━━━ Text passage

Wednesday, September 11, 2013
On a recent, muggy afternoon in the city of El Cajon, I hugged Maladh Mohammed Ali in the parking lot of her drab apartment building next to a school.
I hadn't seen her since we first met, shortly after she stepped off the airplane for the first time in San Diego. She was exhausted then after a multi-day journey from her home in Baghdad.
The Mohammed Ali family arrived in San Diego as refugees five years after Maladh's son, Mohammed, was killed along with six American soldiers in an explosion in 2008. He had been working as an interpreter for the U.S. military, and had endeared himself to the troops.
Now, six months after arriving in the U.S., Maladh smiled warmly. She looked well in a pale headscarf and stylish, thick-frame sunglasses. Her English was better, though still rough.
But as we walked through the parking lot of her apartment complex, it became clear that things were not going well.
"I hate everything here, really," she said.
Her apartment has rats and cockroaches, she said. Her husband is too sick to work. And there have been delays in the insurance payments she's supposed to get from the U.S. government for her son's death.
"There's no future," she said.
We got into her niece Sama's car, with Sama at the wheel. Maladh doesn't drive, which, she's discovering, is a serious handicap in sprawling Southern California.
Maladh had just gotten her first job ever - cleaning rooms at a resort on Mission Bay - but the commute on public transportation proved to be too much.
At best, it was an hour-and-a-half commute each way, the women told me as we drove west on Interstate 8. After four frustrating days, missed busses and tears shed, Maladh gave up.

━━━━━━
━━━ Dataset records

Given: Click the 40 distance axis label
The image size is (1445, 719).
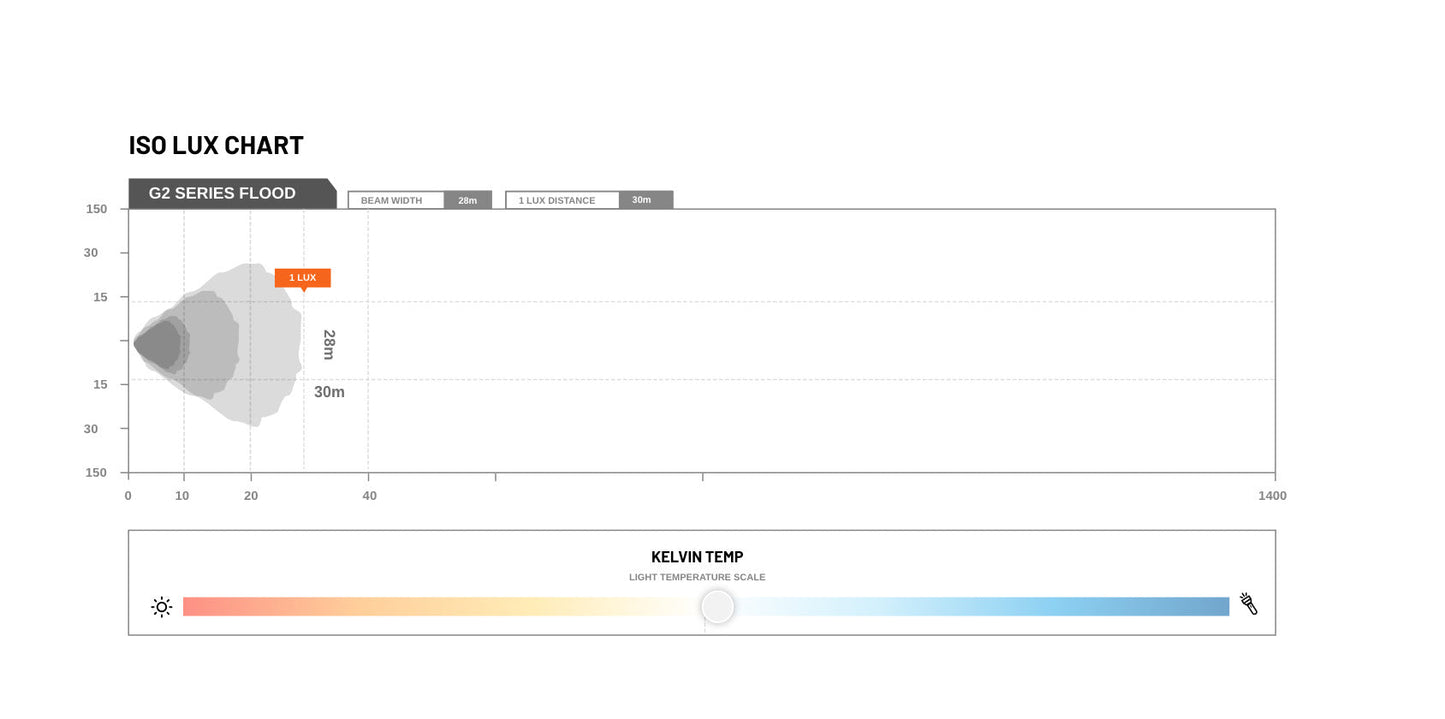Looking at the screenshot, I should click(370, 495).
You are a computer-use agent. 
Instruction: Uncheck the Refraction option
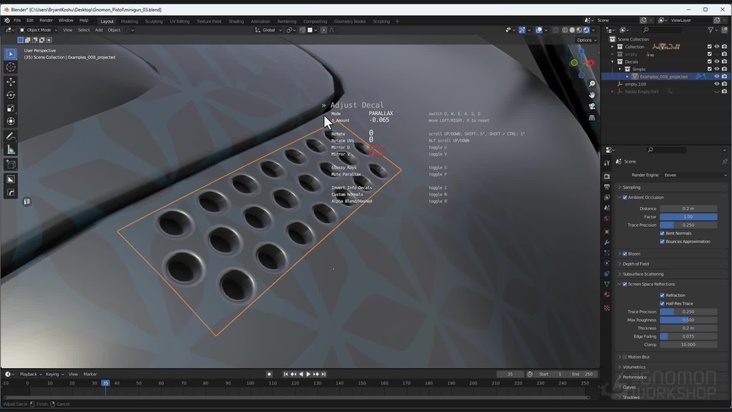pyautogui.click(x=662, y=295)
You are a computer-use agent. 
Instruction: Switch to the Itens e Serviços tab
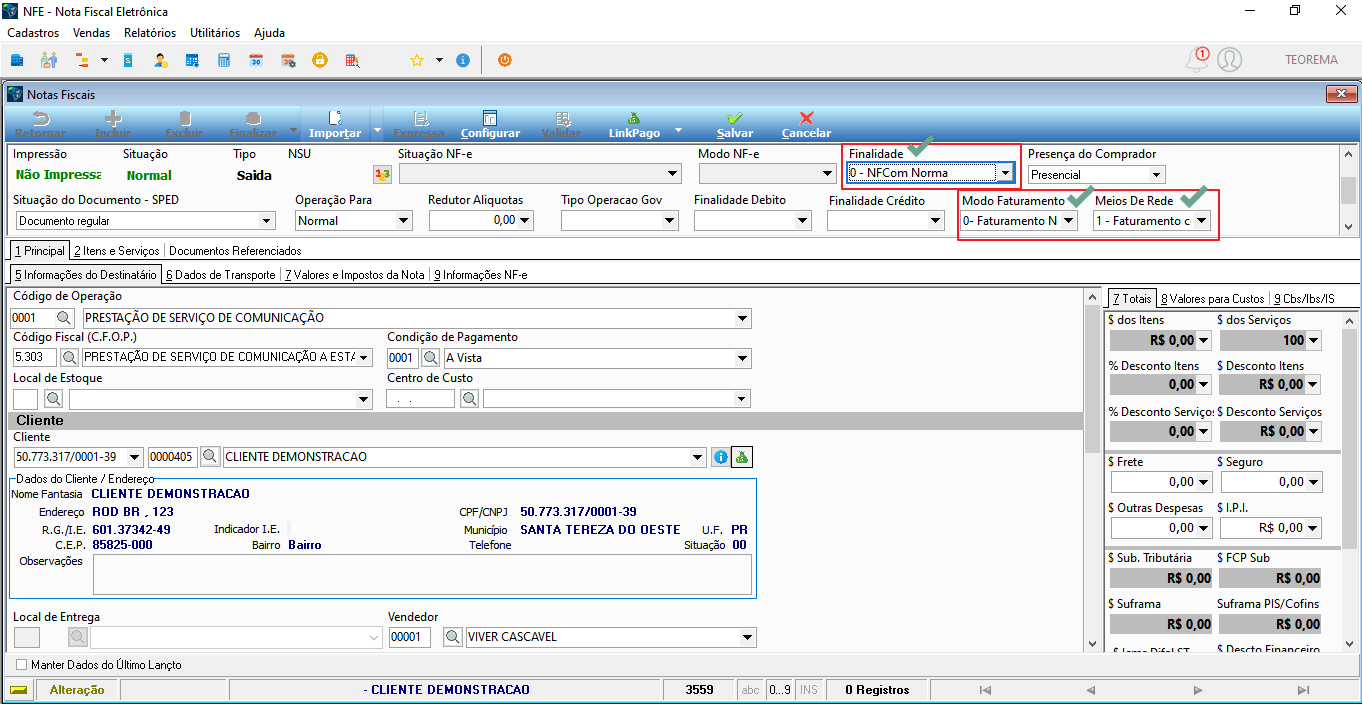117,250
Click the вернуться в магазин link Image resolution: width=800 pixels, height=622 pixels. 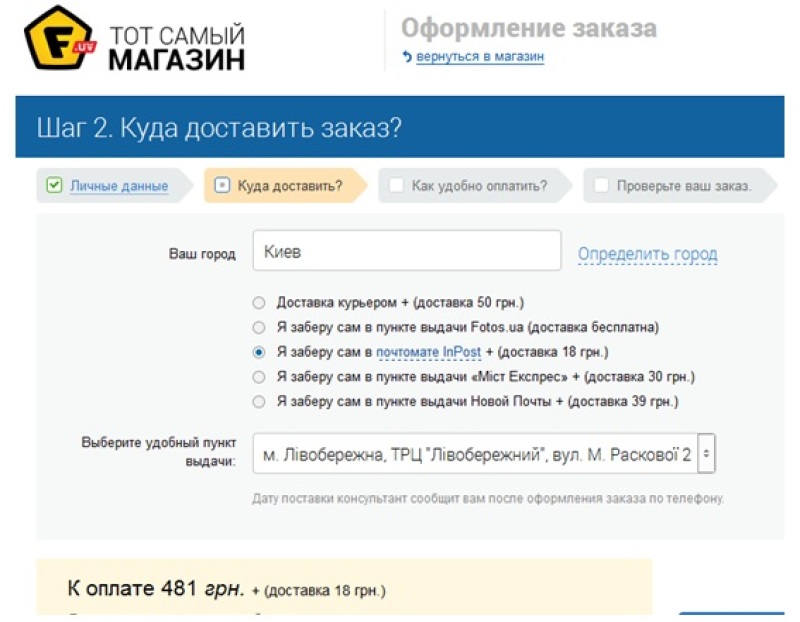(x=480, y=57)
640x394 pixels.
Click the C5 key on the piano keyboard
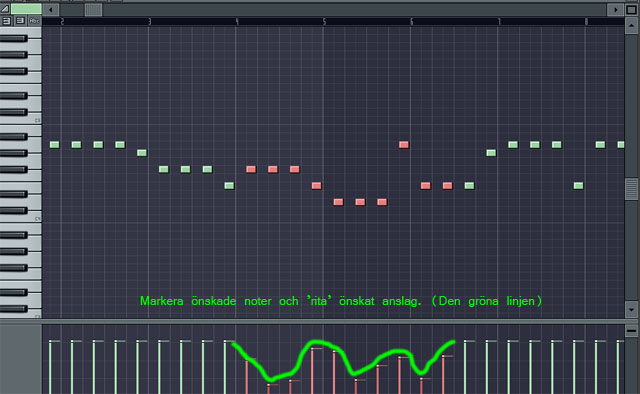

━━━━━━

Problem set:
a) In the article about Maladh Mohammed Ali, what was her first job?
b) Please copy a passage from the article about Maladh Mohammed Ali word for word, beginning at the words "But as we walked" and stopping after "sprawling Southern California.".

Responses to the exercise:
a) Cleaning rooms at a resort on Mission Bay.

b)
But as we walked through the parking lot of her apartment complex, it became clear that things were not going well.
"I hate everything here, really," she said.
Her apartment has rats and cockroaches, she said. Her husband is too sick to work. And there have been delays in the insurance payments she's supposed to get from the U.S. government for her son's death.
"There's no future," she said.
We got into her niece Sama's car, with Sama at the wheel. Maladh doesn't drive, which, she's discovering, is a serious handicap in sprawling Southern California.